En 2014, les auteurs ne disposaient d’aucune directive documentée sur l’utilisation appropriée et le calibrage de la TPN avec instillation. De telles directives existent aujourd’hui, bien qu’aucune ne se focalise sur un type spécifique de plaie ni n’indique quelle solution est la plus appropriée pour l’instillation.
Ce traitement ne peut être administré que dans une structure hospitalière, cependant les auteurs estiment que la TPN avec instillation devrait être recommandée pour le traitement des plaies complexes de par sa capacité à réduire la charge bactérienne, à minimiser la durée de la permanence en hôpital, à réduire le nombre de débridement chirurgicaux et à faciliter
et accélérer la fermeture de la plaie.
Conclusions
L’expérience démontre que le calibrage de la TPN par instillation doit être adapté en fonction de la douleur et des conditions locales qui sont à même de changer au fil du temps.
Le choix de la solution devrait être effectué en fonction du tampon microbiologique.
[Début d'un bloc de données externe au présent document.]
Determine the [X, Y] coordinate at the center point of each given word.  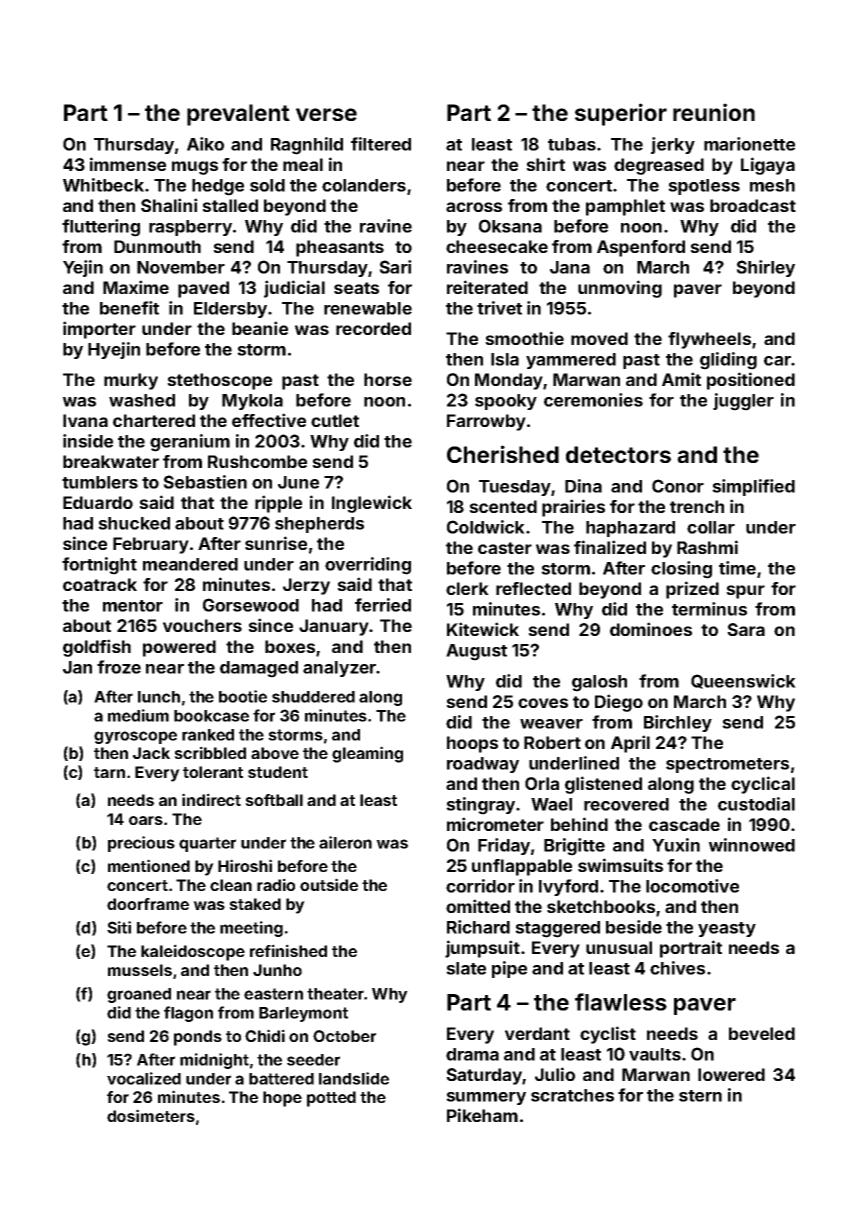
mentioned [149, 865]
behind [579, 824]
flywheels [709, 340]
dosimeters [151, 1115]
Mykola [252, 402]
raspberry [190, 228]
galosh [599, 683]
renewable [368, 308]
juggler [743, 402]
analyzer [339, 669]
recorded [373, 328]
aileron [345, 842]
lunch [159, 697]
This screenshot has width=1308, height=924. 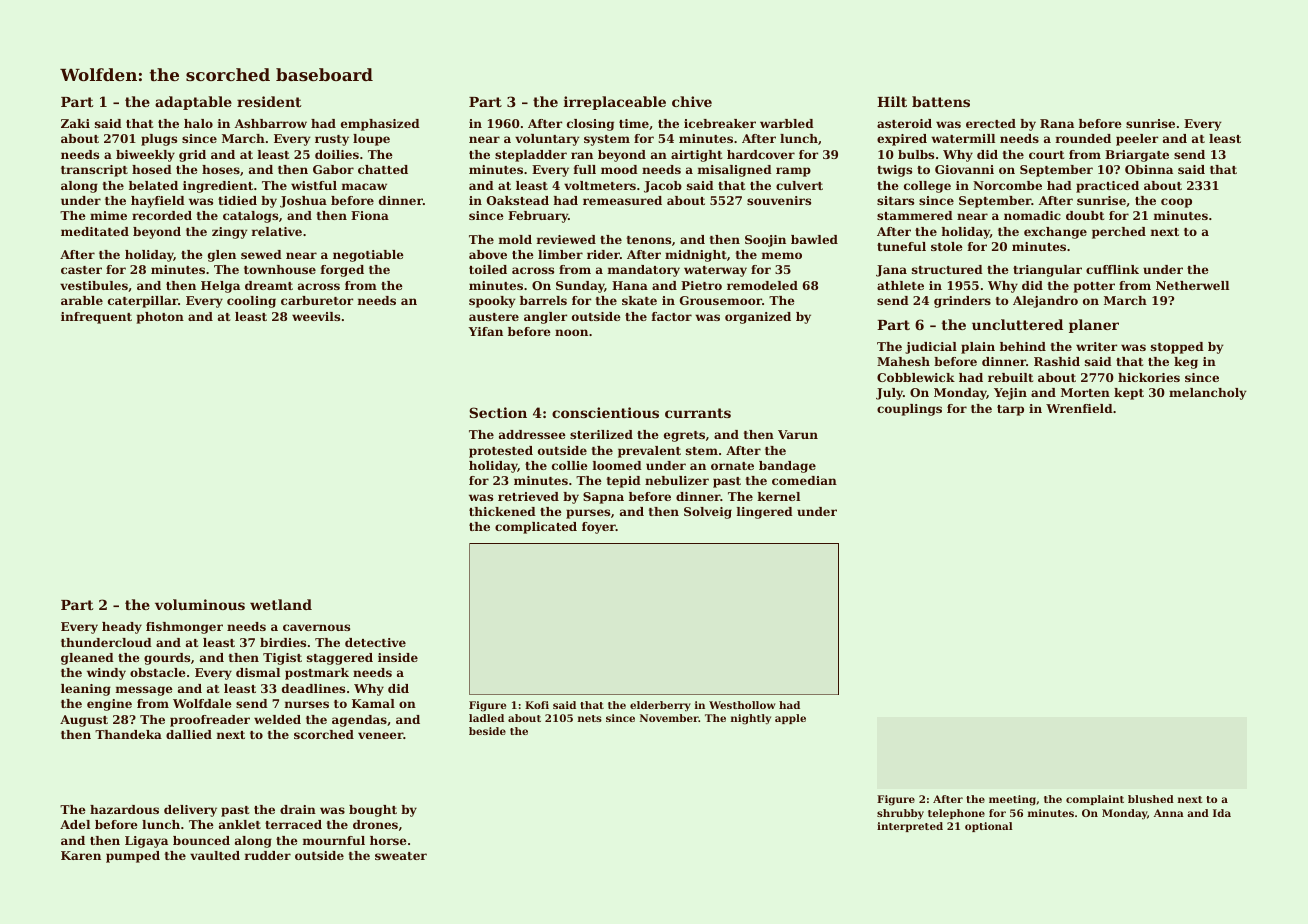 I want to click on battens, so click(x=941, y=101).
Afin de lutter contre la résistance bactérienne, l’application locale d’antibiotiques n’est pas recommandée.
Chez les patients présentant une plaie complexe, il est préférable de commencer par une TPN avec instillation avant la TPN traditionnelle pour la reconstruction finale par greffe de peau ou par lambeau. Ce rapport est limité au seul cas étudié de plaie chronique d’origine veineuse. D’autres études sont nécessaires pour clarifier l’association appropriée entre le type de plaie et le type de solution et pour vérifier si ce dispositif peut être utilisé dans tous les types d’ulcères (diabétiques, de pression, etc.).